## Part of a data file
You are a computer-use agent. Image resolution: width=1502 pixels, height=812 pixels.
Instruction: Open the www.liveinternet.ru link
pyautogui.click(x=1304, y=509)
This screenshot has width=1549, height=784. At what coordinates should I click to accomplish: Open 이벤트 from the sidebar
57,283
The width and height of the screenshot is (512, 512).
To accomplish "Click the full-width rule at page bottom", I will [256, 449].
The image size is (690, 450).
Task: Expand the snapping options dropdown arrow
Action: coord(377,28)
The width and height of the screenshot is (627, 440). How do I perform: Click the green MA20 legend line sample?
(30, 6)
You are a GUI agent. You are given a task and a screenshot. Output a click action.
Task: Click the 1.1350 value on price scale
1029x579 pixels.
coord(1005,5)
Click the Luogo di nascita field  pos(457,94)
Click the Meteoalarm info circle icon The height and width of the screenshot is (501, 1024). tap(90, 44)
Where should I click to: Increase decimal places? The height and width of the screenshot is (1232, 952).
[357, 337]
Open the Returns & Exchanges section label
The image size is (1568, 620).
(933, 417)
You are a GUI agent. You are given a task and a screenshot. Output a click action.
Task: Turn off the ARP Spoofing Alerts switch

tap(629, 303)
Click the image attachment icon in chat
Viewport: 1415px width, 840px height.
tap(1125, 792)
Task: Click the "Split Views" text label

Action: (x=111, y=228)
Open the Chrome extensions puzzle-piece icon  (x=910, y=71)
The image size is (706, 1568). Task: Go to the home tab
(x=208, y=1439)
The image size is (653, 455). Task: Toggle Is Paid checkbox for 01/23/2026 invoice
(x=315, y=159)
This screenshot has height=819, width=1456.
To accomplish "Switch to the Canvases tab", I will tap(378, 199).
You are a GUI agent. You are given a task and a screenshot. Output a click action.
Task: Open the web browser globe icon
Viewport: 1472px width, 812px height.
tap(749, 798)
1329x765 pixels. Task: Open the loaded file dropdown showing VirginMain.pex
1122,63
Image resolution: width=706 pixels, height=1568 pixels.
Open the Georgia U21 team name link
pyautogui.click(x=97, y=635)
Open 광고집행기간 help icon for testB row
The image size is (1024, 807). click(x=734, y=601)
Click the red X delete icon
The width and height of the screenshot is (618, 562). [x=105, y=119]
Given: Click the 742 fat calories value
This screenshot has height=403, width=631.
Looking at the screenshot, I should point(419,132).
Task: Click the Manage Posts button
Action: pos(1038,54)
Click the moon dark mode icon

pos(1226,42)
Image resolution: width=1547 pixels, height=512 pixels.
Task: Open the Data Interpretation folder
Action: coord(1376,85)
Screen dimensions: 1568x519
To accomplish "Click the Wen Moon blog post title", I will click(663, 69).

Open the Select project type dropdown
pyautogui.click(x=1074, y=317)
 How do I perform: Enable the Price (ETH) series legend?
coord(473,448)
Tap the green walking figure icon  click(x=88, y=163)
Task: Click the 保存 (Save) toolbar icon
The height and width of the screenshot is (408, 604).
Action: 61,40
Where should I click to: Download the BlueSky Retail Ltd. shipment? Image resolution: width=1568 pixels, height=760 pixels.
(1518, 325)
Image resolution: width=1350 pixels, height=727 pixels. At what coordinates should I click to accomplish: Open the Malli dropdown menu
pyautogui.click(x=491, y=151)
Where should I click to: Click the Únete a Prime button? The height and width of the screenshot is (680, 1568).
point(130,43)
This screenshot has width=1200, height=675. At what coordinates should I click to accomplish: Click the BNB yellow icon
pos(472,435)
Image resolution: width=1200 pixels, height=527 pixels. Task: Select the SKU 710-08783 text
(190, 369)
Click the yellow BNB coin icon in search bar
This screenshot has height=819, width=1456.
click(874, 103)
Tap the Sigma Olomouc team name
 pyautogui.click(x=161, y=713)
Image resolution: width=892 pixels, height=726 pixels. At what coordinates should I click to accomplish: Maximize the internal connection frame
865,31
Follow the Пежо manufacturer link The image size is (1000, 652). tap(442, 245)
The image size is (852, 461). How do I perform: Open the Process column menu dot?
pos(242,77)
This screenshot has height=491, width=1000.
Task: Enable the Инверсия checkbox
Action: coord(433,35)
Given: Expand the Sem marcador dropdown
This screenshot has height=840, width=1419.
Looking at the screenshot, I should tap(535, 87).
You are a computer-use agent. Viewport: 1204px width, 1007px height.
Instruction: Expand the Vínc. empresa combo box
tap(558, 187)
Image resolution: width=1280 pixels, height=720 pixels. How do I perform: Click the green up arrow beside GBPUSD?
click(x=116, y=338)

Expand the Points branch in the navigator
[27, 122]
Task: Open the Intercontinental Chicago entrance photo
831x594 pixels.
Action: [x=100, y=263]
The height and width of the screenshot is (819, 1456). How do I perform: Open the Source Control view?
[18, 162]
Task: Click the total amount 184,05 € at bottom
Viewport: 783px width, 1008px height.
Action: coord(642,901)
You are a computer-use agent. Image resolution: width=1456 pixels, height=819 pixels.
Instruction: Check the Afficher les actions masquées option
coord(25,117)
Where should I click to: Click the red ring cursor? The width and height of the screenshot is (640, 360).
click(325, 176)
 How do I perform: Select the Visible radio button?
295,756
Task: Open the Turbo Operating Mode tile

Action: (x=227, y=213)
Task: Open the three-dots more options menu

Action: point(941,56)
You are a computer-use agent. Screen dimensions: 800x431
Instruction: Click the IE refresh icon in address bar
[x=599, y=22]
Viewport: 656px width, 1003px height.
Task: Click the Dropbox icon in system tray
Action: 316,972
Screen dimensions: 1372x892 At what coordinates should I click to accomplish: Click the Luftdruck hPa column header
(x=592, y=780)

## Objective
Render every line of the records above as a Markdown table with the columns Row and Line, numbering the rows and leaving out blank lines.

## Solution for this exercise
| Row | Line |
|---|---|
| 1 | You are a computer-use agent. Image resolution: width=1502 pixels, height=812 pixels. |
| 2 | Instruction: Open the www.liveinternet.ru link |
| 3 | pyautogui.click(x=1304, y=509) |
| 4 | This screenshot has width=1549, height=784. At what coordinates should I click to accomplish: Open 이벤트 from the sidebar |
| 5 | 57,283 |
| 6 | The width and height of the screenshot is (512, 512). |
| 7 | To accomplish "Click the full-width rule at page bottom", I will [256, 449]. |
| 8 | The image size is (690, 450). |
| 9 | Task: Expand the snapping options dropdown arrow |
| 10 | Action: coord(377,28) |
| 11 | The width and height of the screenshot is (627, 440). How do I perform: Click the green MA20 legend line sample? |
| 12 | (30, 6) |
| 13 | You are a GUI agent. You are given a task and a screenshot. Output a click action. |
| 14 | Task: Click the 1.1350 value on price scale |
| 15 | 1029x579 pixels. |
| 16 | coord(1005,5) |
| 17 | Click the Luogo di nascita field  pos(457,94) |
| 18 | Click the Meteoalarm info circle icon The height and width of the screenshot is (501, 1024). tap(90, 44) |
| 19 | Where should I click to: Increase decimal places? The height and width of the screenshot is (1232, 952). |
| 20 | [357, 337] |
| 21 | Open the Returns & Exchanges section label |
| 22 | The image size is (1568, 620). |
| 23 | (933, 417) |
| 24 | You are a GUI agent. You are given a task and a screenshot. Output a click action. |
| 25 | Task: Turn off the ARP Spoofing Alerts switch |
| 26 | tap(629, 303) |
| 27 | Click the image attachment icon in chat |
| 28 | Viewport: 1415px width, 840px height. |
| 29 | tap(1125, 792) |
| 30 | Task: Click the "Split Views" text label |
| 31 | Action: (x=111, y=228) |
| 32 | Open the Chrome extensions puzzle-piece icon  (x=910, y=71) |
| 33 | The image size is (706, 1568). Task: Go to the home tab |
| 34 | (x=208, y=1439) |
| 35 | The image size is (653, 455). Task: Toggle Is Paid checkbox for 01/23/2026 invoice |
| 36 | (x=315, y=159) |
| 37 | This screenshot has height=819, width=1456. |
| 38 | To accomplish "Switch to the Canvases tab", I will tap(378, 199). |
| 39 | You are a GUI agent. You are given a task and a screenshot. Output a click action. |
| 40 | Task: Open the web browser globe icon |
| 41 | Viewport: 1472px width, 812px height. |
| 42 | tap(749, 798) |
| 43 | 1329x765 pixels. Task: Open the loaded file dropdown showing VirginMain.pex |
| 44 | 1122,63 |
| 45 | Image resolution: width=706 pixels, height=1568 pixels. |
| 46 | Open the Georgia U21 team name link |
| 47 | pyautogui.click(x=97, y=635) |
| 48 | Open 광고집행기간 help icon for testB row |
| 49 | The image size is (1024, 807). click(x=734, y=601) |
| 50 | Click the red X delete icon |
| 51 | The width and height of the screenshot is (618, 562). [x=105, y=119] |
| 52 | Given: Click the 742 fat calories value |
| 53 | This screenshot has height=403, width=631. |
| 54 | Looking at the screenshot, I should point(419,132). |
| 55 | Task: Click the Manage Posts button |
| 56 | Action: pos(1038,54) |
| 57 | Click the moon dark mode icon |
| 58 | pos(1226,42) |
| 59 | Image resolution: width=1547 pixels, height=512 pixels. |
| 60 | Task: Open the Data Interpretation folder |
| 61 | Action: coord(1376,85) |
| 62 | Screen dimensions: 1568x519 |
| 63 | To accomplish "Click the Wen Moon blog post title", I will click(663, 69). |
| 64 | Open the Select project type dropdown |
| 65 | pyautogui.click(x=1074, y=317) |
| 66 |  How do I perform: Enable the Price (ETH) series legend? |
| 67 | coord(473,448) |
| 68 | Tap the green walking figure icon  click(x=88, y=163) |
| 69 | Task: Click the 保存 (Save) toolbar icon |
| 70 | The height and width of the screenshot is (408, 604). |
| 71 | Action: 61,40 |
| 72 | Where should I click to: Download the BlueSky Retail Ltd. shipment? Image resolution: width=1568 pixels, height=760 pixels. |
| 73 | (1518, 325) |
| 74 | Image resolution: width=1350 pixels, height=727 pixels. At what coordinates should I click to accomplish: Open the Malli dropdown menu |
| 75 | pyautogui.click(x=491, y=151) |
| 76 | Where should I click to: Click the Únete a Prime button? The height and width of the screenshot is (680, 1568). |
| 77 | point(130,43) |
| 78 | This screenshot has width=1200, height=675. At what coordinates should I click to accomplish: Click the BNB yellow icon |
| 79 | pos(472,435) |
| 80 | Image resolution: width=1200 pixels, height=527 pixels. Task: Select the SKU 710-08783 text |
| 81 | (190, 369) |
| 82 | Click the yellow BNB coin icon in search bar |
| 83 | This screenshot has height=819, width=1456. |
| 84 | click(874, 103) |
| 85 | Tap the Sigma Olomouc team name |
| 86 |  pyautogui.click(x=161, y=713) |
| 87 | Image resolution: width=892 pixels, height=726 pixels. At what coordinates should I click to accomplish: Maximize the internal connection frame |
| 88 | 865,31 |
| 89 | Follow the Пежо manufacturer link The image size is (1000, 652). tap(442, 245) |
| 90 | The image size is (852, 461). How do I perform: Open the Process column menu dot? |
| 91 | pos(242,77) |
| 92 | This screenshot has height=491, width=1000. |
| 93 | Task: Enable the Инверсия checkbox |
| 94 | Action: coord(433,35) |
| 95 | Given: Expand the Sem marcador dropdown |
| 96 | This screenshot has height=840, width=1419. |
| 97 | Looking at the screenshot, I should tap(535, 87). |
| 98 | You are a computer-use agent. Viewport: 1204px width, 1007px height. |
| 99 | Instruction: Expand the Vínc. empresa combo box |
| 100 | tap(558, 187) |
| 101 | Image resolution: width=1280 pixels, height=720 pixels. How do I perform: Click the green up arrow beside GBPUSD? |
| 102 | click(x=116, y=338) |
| 103 | Expand the Points branch in the navigator |
| 104 | [27, 122] |
| 105 | Task: Open the Intercontinental Chicago entrance photo |
| 106 | 831x594 pixels. |
| 107 | Action: [x=100, y=263] |
| 108 | The height and width of the screenshot is (819, 1456). How do I perform: Open the Source Control view? |
| 109 | [18, 162] |
| 110 | Task: Click the total amount 184,05 € at bottom |
| 111 | Viewport: 783px width, 1008px height. |
| 112 | Action: coord(642,901) |
| 113 | You are a computer-use agent. Image resolution: width=1456 pixels, height=819 pixels. |
| 114 | Instruction: Check the Afficher les actions masquées option |
| 115 | coord(25,117) |
| 116 | Where should I click to: Click the red ring cursor? The width and height of the screenshot is (640, 360). |
| 117 | click(325, 176) |
| 118 |  How do I perform: Select the Visible radio button? |
| 119 | 295,756 |
| 120 | Task: Open the Turbo Operating Mode tile |
| 121 | Action: (x=227, y=213) |
| 122 | Task: Open the three-dots more options menu |
| 123 | Action: point(941,56) |
| 124 | You are a computer-use agent. Screen dimensions: 800x431 |
| 125 | Instruction: Click the IE refresh icon in address bar |
| 126 | [x=599, y=22] |
| 127 | Viewport: 656px width, 1003px height. |
| 128 | Task: Click the Dropbox icon in system tray |
| 129 | Action: 316,972 |
| 130 | Screen dimensions: 1372x892 At what coordinates should I click to accomplish: Click the Luftdruck hPa column header |
| 131 | (x=592, y=780) |